Boundary-Resolved Thermal Sufficiency of Occupied Zones in a Hot-Desert Freeway Deck Park

by
1School of English Language and culture, Xi’an Fanyi University, Xi’an, Shaanxi, 710105, China

Abstract

Hot-desert deck parks need thermal evidence of whether occupied spaces reach comfort-relevant end states, not whether the design reduces some calculated heat load. In this paper, a novel Residual Thermal Sufficiency Analysis (RTSA) is formulated based on COMFA, an approach used to quantify distances between final temperatures and comfort intervals for adults and children. The application of RTSA is demonstrated for a 31,700 m2 freeway deck park in downtown El Paso, Texas, considering the documented local climate, ENVI-met simulation validation, COMFA sensation limits, changes in site-scale microclimatology, and four occupied-place level COMFA transitions. RTSA helps answer questions about which spaces reach thermal sufficiency after the design, which do not and remain either warm or cool, and what physical control measures need to be applied to close the rest of the distance. The response to intervention at the site scale was relatively modest, involving a 0.67 C drop in air temperature and a 0.30% increase in relative humidity, while substantial reductions were achieved for solar radiation (−25.2%) and wind speed (−17.2%). At the place scale, however, a different ranking emerged. Water plaza had the greatest reduction in COMFA value (from 247 to 69 W m−2), yet it retained significant adult and child heat residual (19 and 29 W m−2 according to Brown and Gillespie thresholds). Amphitheater and pedestrian street had similar performance, falling from 147 and 149 to 46 and 42 W m−2, achieving adult sufficiency under the Brown and Gillespie limits, respectively. Pedestrian street had just 2 W m−2 exceeding the child upper limit. Winter green patch was adjusted from −101 to −55 W m−2. The findings highlight the necessity of focusing thermal design decisions on residual distance, occupant category, season, and activity zones. RTSA can show designers in which spaces further canopy, misting, surface cooling, or permeable shelter from wind needs to be considered.

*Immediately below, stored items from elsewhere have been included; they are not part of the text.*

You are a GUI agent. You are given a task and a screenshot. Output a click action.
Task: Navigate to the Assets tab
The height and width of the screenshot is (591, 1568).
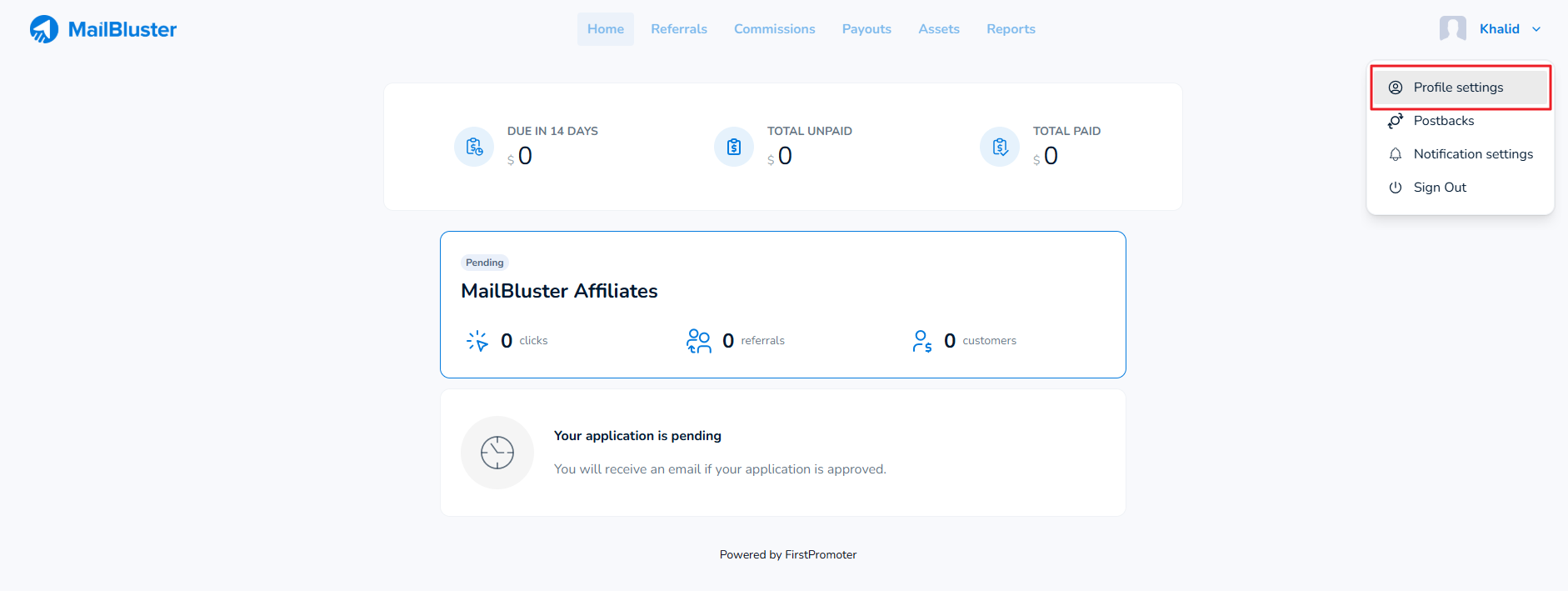pos(939,29)
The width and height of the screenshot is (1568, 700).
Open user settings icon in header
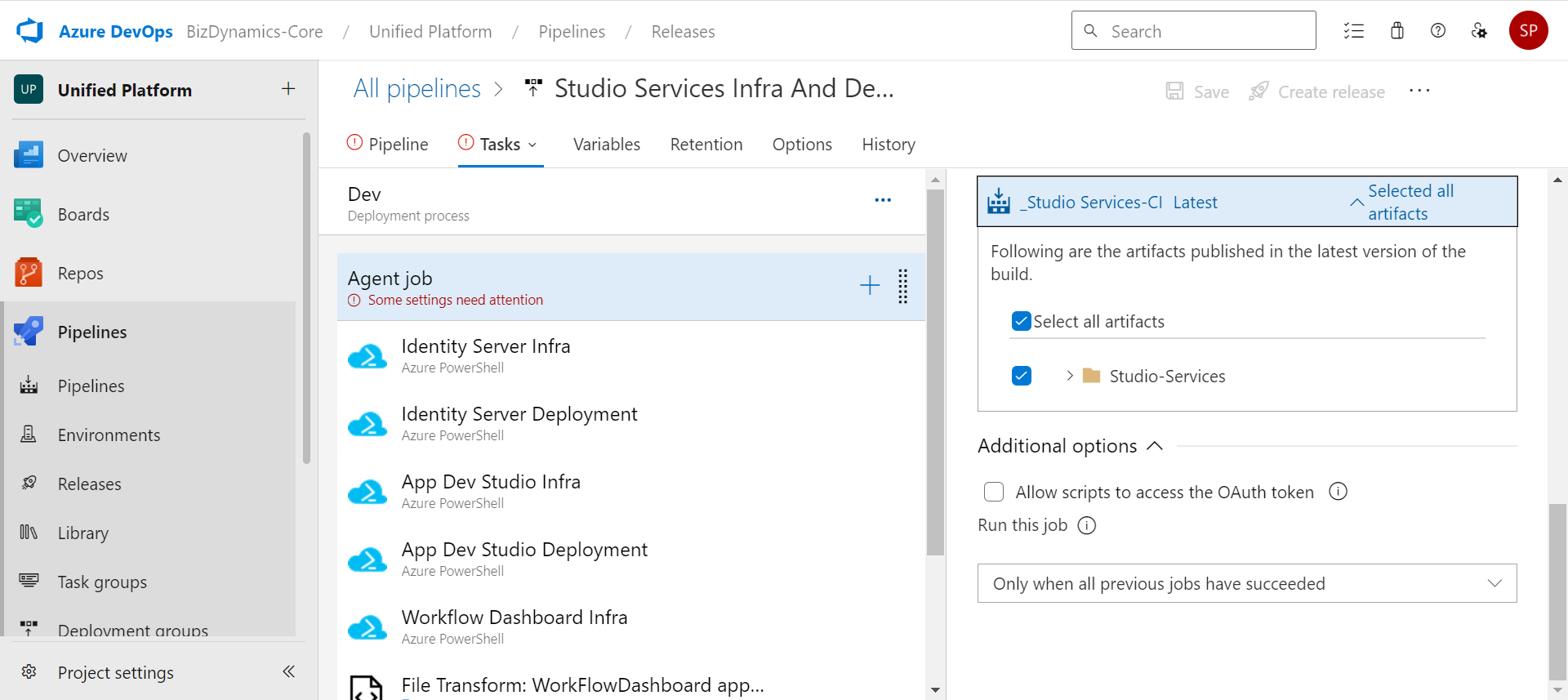(1479, 31)
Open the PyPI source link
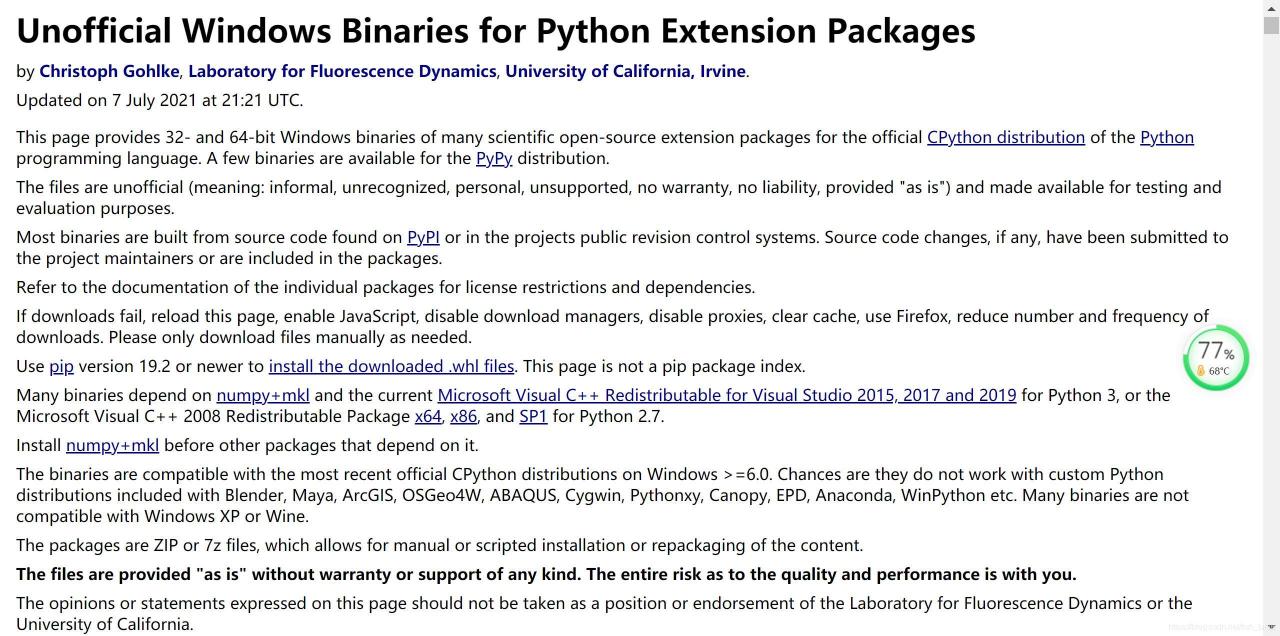Screen dimensions: 1280x636 423,237
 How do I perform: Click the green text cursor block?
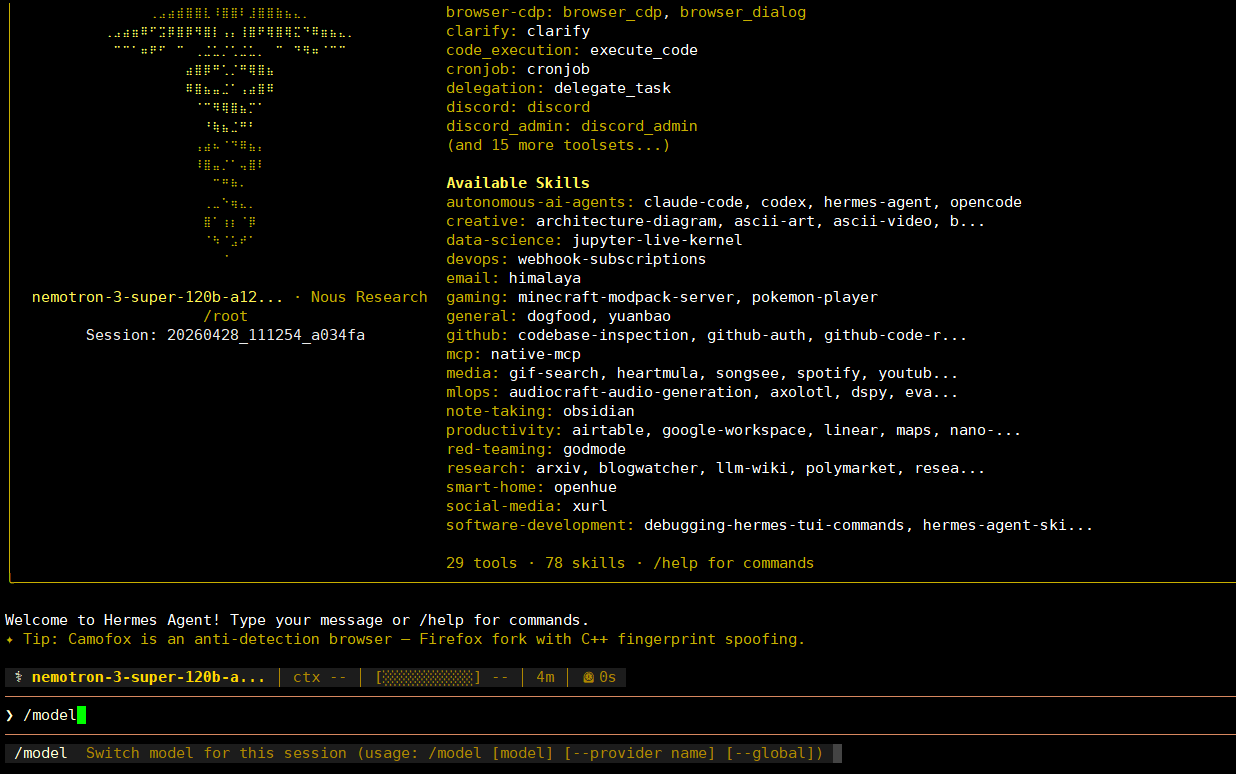[x=82, y=715]
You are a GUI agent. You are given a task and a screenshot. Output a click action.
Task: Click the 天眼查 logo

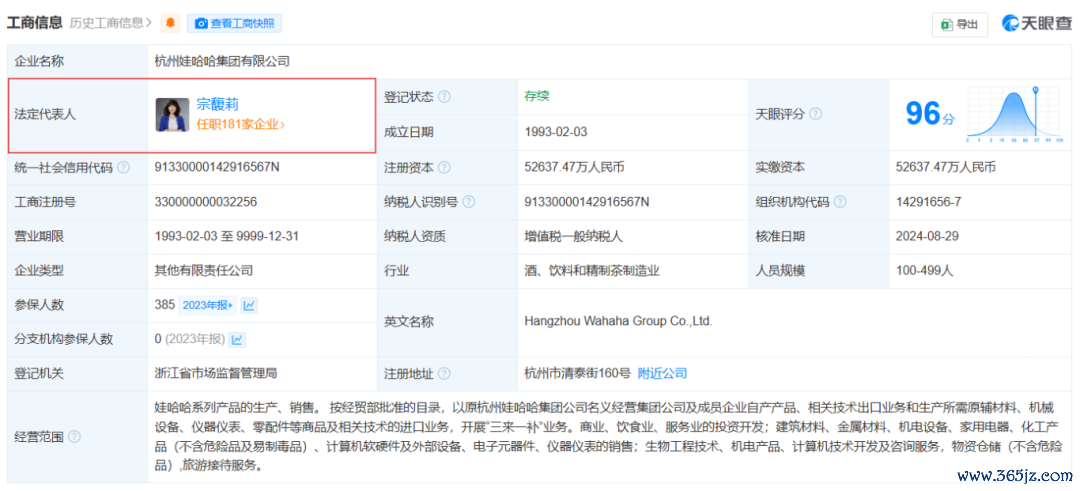point(1036,23)
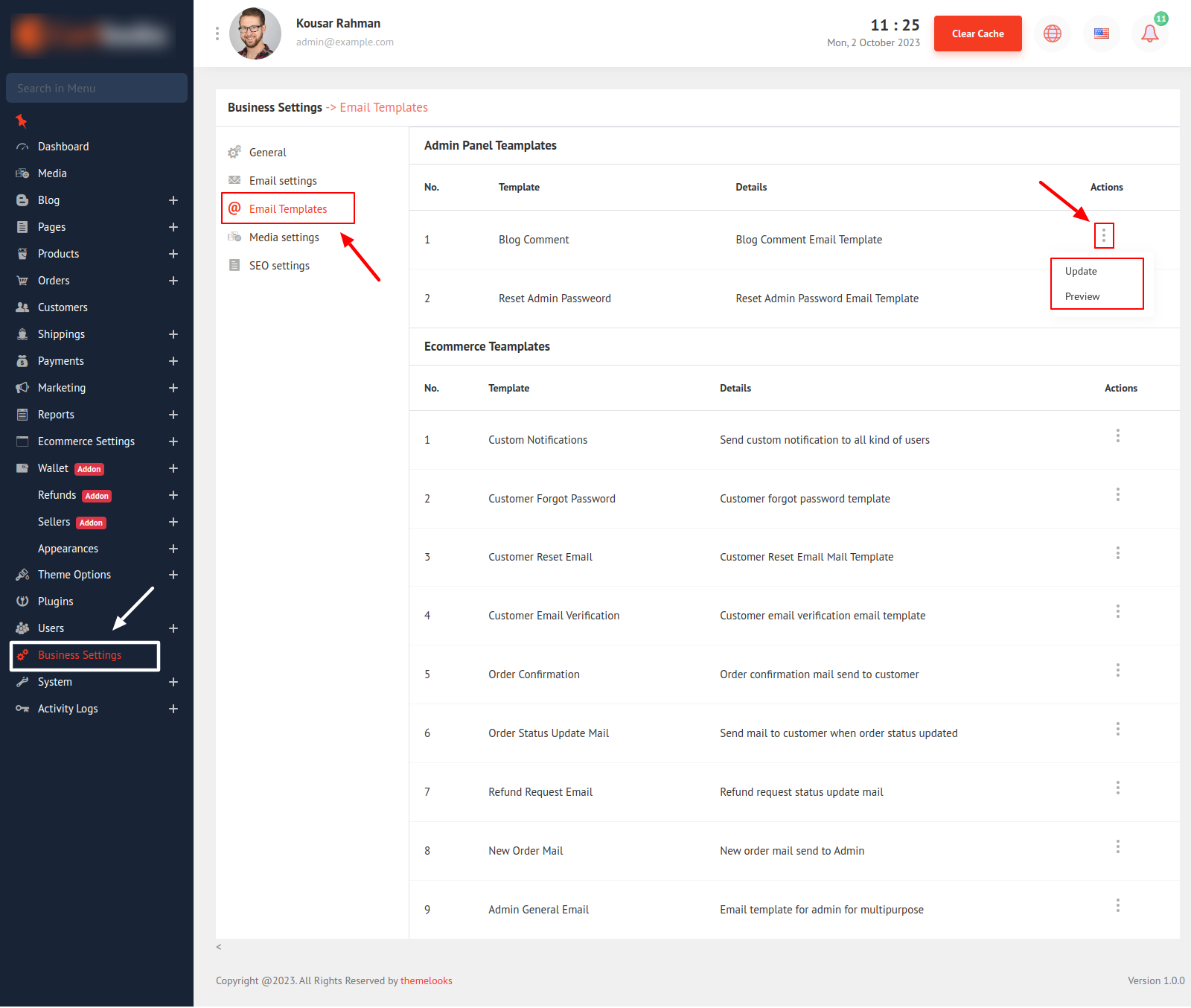Image resolution: width=1191 pixels, height=1008 pixels.
Task: Expand the Blog sidebar submenu
Action: 173,200
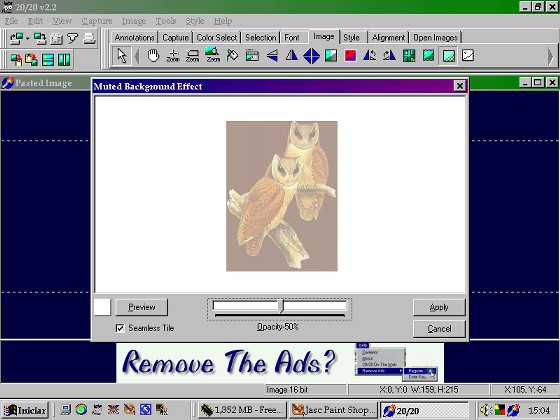Image resolution: width=560 pixels, height=420 pixels.
Task: Click the white color swatch beside Preview
Action: coord(102,307)
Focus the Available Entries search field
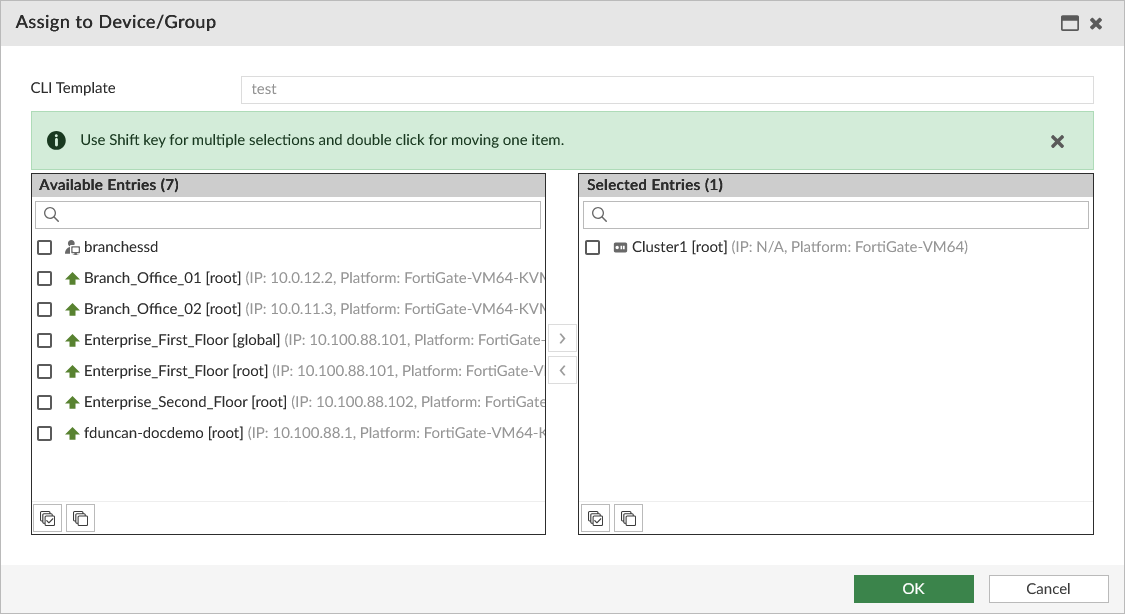 point(300,215)
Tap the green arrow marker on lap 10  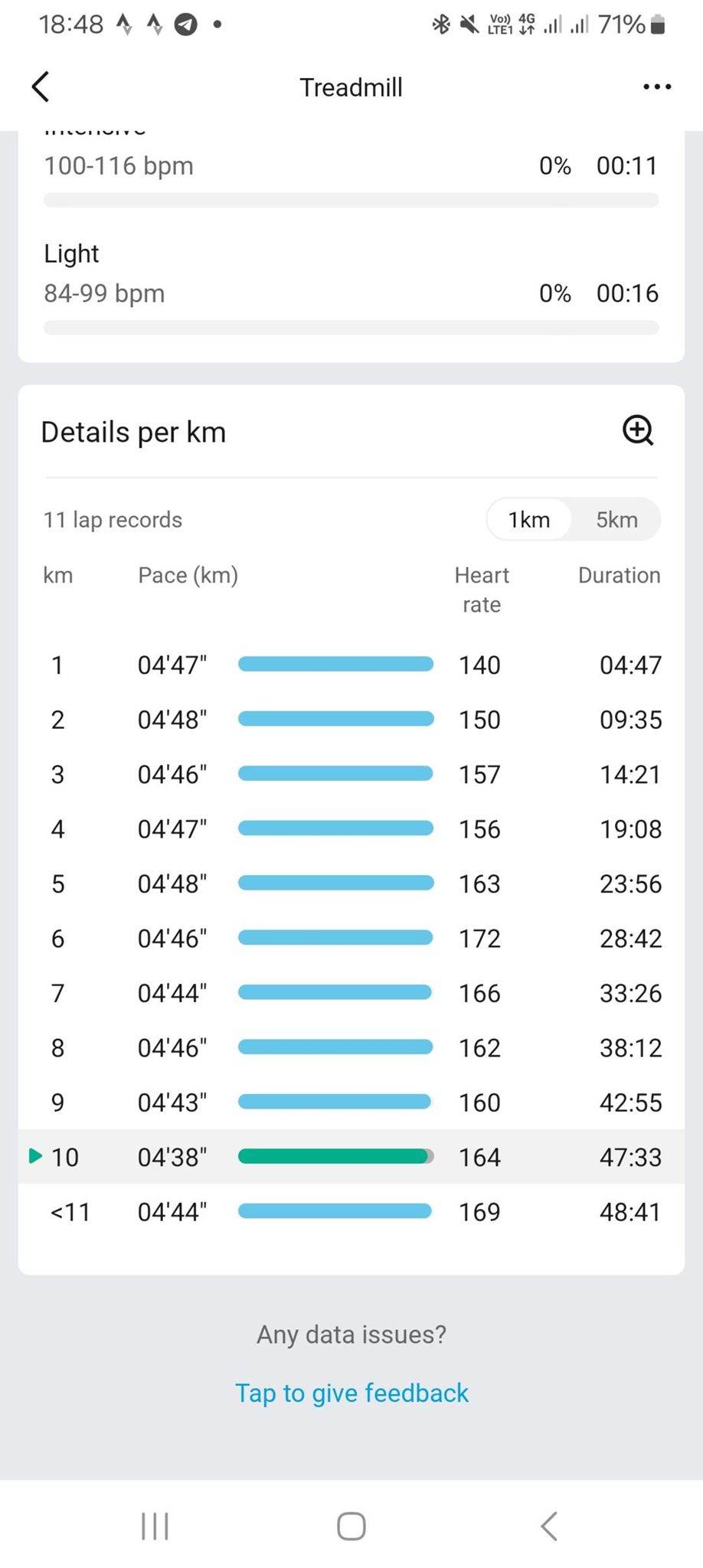34,1155
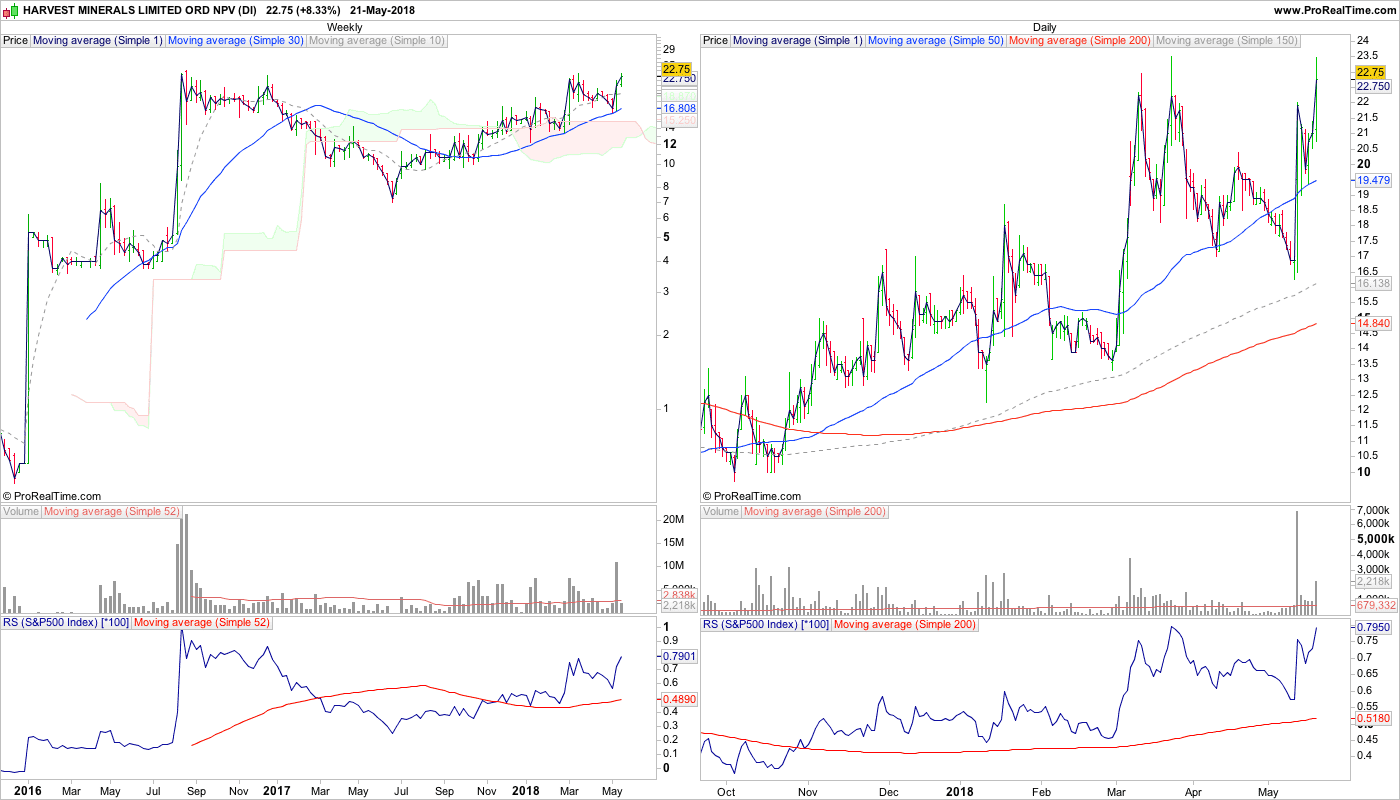Click Price label on the weekly chart
The height and width of the screenshot is (800, 1400).
coord(15,41)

Keywords: outdoor thermal comfort; COMFA; hot-desert park; deck park; heat safety; child thermal comfort; shade; ENVI-met; residual sufficiency; El Paso
Copyright © 2023 Wei Yu. This is an open access article distributed under the Creative Commons Attribution License, which permits unrestricted use, distribution, and reproduction in any medium, provided the original work is properly cited.